Imports of motor vehicle and parts have also followed an upward trend in the post-recession period. Imports increased 11.7% to $82.8 billion in 2012 and from 2009 to 2012, imports have posted a cumulative increase of 42.4%. Despite growth in exports outpacing growth in imports for the last three years, Canada’s automotive sector recorded a trade deficit for the sixth consecutive year in 2012, at $14.3 billion.

Recent growth in exports and imports of motor vehicles and parts was volume-driven. When expressed in constant dollars, cumulative exports gains from 2009 to 2012 was 66.2%, while cumulative imports gains for the same period was 48.1% (Chart 13).


Manufacturing sales in the automotive industries have partially recovered from large declines during the 2008-2009 recession. Automotive producers have posted three consecutive years of annual sales growth, with current dollar sales advancing 55% from 2009 to 2012. However, industry sales in 2012 remained below the pre-recession peak. Increases in sales were volume driven, as industrial product prices for motor vehicle manufacturers have trended downward, continuing a trend that began in 2002. Exports and imports have also advanced in recent years with 2012 marking the third consecutive year of positive growth.

Recent sales and exports growth have not been accompanied by substantial job growth or capital spending growth. Automotive industries employed, in 2012, 25% less people than in 2007, and 33% less people than in 2000. Growth in real output from 2009 to 2012 outpaced growth in hours worked, as labour productivity increased 23%. Capital spending by automotive industries has not advanced from declines during the recession, and in 2012 remained about 62% below 2007 levels.


Roy, F., and C. Kimanyi. 2007.  "Canada's Changing Auto Industry" Canadian Economic Observer May: 3.1-3.11. Statistics Canada Catalogue no. 11-010-X.

Cross, P., and Z. Ghanem. 2008. "Tracking value-added trade: Examining global inputs to exports" Canadian Economic Observer February: 3.1-3.12. Statistics Canada Catalogue no. 11-010-X.

Dunlavy, J. P. 2008. New Motor Vehicle Sales: 2007 in Review. Analysis in Brief, no. 069. Statistics Canada Catalogue no. 11-621-M. Ottawa: Statistics Canada.

Desrosiers Automotive Consultants Inc. 2012. Desrosiers Automotive Yearbook, 2012 Edition. Desrosiers Automotive Consultants.

TD Economics. 2013. Canada auto manufacturing: running again, but how much fuel is left in the tank? TD Economics.

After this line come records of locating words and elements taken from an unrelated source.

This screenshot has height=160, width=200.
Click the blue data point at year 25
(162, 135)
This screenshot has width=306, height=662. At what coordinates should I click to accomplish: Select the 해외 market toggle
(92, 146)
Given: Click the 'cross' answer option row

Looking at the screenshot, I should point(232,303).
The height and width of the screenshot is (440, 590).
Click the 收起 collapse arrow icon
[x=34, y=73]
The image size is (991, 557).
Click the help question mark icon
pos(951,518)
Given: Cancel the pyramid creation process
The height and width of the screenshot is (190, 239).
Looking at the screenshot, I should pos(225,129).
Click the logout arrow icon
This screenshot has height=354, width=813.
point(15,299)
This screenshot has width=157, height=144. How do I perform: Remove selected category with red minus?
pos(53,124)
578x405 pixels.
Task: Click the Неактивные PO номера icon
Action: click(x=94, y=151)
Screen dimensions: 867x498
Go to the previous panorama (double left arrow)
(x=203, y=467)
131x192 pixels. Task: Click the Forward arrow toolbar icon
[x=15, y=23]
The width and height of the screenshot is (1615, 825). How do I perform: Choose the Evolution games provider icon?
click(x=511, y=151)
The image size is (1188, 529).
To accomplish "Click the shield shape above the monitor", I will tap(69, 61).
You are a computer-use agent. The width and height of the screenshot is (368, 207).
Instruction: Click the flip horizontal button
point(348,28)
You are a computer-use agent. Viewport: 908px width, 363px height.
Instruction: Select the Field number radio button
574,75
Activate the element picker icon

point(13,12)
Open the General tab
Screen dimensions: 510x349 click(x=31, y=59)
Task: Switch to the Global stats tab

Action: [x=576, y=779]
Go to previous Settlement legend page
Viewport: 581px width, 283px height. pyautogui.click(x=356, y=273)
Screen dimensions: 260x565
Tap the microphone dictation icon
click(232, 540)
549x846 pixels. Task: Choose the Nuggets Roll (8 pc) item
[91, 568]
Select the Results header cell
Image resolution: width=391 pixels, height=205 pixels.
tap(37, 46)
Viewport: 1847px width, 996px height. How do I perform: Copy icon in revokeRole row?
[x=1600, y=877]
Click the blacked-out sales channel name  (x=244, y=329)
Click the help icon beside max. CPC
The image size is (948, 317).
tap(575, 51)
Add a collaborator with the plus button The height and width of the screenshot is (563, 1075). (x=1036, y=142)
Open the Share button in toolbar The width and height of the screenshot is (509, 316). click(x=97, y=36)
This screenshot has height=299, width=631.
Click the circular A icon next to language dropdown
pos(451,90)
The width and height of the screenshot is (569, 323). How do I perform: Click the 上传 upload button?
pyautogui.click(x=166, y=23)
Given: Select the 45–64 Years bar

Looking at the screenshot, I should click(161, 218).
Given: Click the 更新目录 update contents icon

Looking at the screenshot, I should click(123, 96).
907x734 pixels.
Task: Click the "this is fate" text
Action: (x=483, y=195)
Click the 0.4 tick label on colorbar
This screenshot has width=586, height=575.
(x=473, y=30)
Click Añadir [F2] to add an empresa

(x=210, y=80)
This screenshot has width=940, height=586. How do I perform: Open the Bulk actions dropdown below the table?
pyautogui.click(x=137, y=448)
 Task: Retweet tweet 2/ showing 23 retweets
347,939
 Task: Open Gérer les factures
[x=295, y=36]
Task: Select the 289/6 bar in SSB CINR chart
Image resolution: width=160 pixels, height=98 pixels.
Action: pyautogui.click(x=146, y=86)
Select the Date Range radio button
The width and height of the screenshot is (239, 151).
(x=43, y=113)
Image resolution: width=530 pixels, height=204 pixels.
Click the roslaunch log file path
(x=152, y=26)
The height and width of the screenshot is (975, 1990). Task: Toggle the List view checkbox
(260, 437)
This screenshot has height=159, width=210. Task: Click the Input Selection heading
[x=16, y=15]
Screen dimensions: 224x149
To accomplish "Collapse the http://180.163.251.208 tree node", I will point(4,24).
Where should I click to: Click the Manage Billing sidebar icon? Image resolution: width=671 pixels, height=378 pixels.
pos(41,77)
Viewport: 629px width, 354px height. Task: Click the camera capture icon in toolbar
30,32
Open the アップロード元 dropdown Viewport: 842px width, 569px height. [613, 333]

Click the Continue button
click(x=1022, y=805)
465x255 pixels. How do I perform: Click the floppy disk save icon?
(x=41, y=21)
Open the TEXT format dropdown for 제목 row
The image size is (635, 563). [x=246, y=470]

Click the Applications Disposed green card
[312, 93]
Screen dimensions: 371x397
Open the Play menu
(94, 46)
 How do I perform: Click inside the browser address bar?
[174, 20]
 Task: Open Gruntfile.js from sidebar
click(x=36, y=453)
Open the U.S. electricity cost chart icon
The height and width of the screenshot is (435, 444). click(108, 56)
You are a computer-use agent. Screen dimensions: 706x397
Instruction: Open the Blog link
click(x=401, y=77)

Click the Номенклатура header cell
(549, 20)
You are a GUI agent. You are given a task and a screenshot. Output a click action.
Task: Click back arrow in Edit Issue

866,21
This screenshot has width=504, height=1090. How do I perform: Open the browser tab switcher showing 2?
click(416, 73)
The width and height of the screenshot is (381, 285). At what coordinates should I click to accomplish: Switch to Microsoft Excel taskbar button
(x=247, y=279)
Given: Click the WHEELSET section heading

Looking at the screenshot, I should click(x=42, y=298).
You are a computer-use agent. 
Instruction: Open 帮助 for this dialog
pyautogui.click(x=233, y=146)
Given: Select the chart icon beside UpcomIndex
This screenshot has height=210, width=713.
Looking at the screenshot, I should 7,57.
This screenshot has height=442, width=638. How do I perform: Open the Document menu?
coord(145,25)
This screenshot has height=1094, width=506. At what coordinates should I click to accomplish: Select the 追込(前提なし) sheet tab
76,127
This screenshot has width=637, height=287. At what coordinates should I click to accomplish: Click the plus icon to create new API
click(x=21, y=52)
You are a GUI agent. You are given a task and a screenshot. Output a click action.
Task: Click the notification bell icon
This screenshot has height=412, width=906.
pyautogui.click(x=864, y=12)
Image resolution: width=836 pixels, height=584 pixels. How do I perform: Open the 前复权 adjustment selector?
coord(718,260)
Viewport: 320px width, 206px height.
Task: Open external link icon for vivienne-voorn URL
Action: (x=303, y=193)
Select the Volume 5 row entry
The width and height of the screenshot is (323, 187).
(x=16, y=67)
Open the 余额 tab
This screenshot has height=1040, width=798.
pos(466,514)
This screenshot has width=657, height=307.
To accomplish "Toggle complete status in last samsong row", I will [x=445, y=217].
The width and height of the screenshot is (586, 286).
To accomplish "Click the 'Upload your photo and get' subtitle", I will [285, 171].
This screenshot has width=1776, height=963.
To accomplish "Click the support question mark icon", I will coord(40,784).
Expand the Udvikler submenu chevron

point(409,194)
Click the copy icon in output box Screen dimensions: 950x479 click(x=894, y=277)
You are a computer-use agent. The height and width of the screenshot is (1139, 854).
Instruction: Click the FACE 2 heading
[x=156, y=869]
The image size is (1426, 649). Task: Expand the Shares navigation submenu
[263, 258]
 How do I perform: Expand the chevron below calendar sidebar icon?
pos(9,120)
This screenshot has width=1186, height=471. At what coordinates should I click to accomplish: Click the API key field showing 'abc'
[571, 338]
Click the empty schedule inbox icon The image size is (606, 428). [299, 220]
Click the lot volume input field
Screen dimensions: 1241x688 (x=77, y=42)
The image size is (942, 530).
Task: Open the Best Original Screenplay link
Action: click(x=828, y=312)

  1. The author would like to thank Russell Kowaluk from Manufacturing and Energy Division at Statistics Canada for his helpful assistance.
  2. From 2009 to 2011, the number of new motor vehicles sold increased by 9.4% in Canada, by 23.1% in the United States and by 20.0% in Mexico (Desrosiers Automotive Consultants Inc. 2012).
  3. The times series presented in this article are based on historical data availability.
  4. From 2009 to 2012, manufacturing sales grew 59.7% in motor vehicle manufacturing, 45.9% in motor vehicle parts manufacturing and 42.3% in motor vehicle body and trailer manufacturing.